(Saved entries)
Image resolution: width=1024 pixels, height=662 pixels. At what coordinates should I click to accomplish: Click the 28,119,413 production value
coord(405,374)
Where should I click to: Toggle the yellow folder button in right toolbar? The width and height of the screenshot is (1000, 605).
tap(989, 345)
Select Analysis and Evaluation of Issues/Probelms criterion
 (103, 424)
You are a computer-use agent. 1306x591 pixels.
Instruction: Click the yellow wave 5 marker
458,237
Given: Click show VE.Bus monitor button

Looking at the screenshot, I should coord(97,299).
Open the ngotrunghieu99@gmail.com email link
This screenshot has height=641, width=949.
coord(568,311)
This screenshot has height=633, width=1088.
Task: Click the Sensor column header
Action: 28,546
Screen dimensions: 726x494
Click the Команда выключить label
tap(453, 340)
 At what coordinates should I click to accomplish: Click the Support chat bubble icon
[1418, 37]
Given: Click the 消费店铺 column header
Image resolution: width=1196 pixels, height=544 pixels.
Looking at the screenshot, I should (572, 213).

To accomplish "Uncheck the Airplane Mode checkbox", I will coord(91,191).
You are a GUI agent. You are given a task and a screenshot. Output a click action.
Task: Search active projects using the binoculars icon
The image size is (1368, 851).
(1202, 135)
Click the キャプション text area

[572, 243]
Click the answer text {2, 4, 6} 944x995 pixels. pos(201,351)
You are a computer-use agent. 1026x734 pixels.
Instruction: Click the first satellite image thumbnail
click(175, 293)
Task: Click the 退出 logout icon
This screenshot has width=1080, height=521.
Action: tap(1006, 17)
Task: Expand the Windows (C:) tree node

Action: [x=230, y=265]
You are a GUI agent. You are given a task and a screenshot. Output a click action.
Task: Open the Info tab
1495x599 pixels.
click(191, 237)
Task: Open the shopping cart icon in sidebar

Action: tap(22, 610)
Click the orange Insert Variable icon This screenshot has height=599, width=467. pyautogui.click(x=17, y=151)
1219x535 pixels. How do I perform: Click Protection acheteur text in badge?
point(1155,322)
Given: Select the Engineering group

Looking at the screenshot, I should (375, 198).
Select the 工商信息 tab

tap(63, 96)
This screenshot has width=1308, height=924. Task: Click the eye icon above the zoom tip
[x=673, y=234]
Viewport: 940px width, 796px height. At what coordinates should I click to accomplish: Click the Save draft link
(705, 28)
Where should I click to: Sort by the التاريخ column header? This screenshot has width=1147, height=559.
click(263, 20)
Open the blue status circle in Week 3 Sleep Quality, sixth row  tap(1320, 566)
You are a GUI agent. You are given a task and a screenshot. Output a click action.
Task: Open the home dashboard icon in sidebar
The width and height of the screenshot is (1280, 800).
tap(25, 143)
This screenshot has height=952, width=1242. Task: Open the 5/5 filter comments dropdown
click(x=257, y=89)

WORK TO COMPLETE:
Copy every line above that holds the word "computer".

SOLUTION TO THE EXERCISE:
You are a computer-use agent. 1306x591 pixels.
You are a computer-use agent. 1026x734 pixels.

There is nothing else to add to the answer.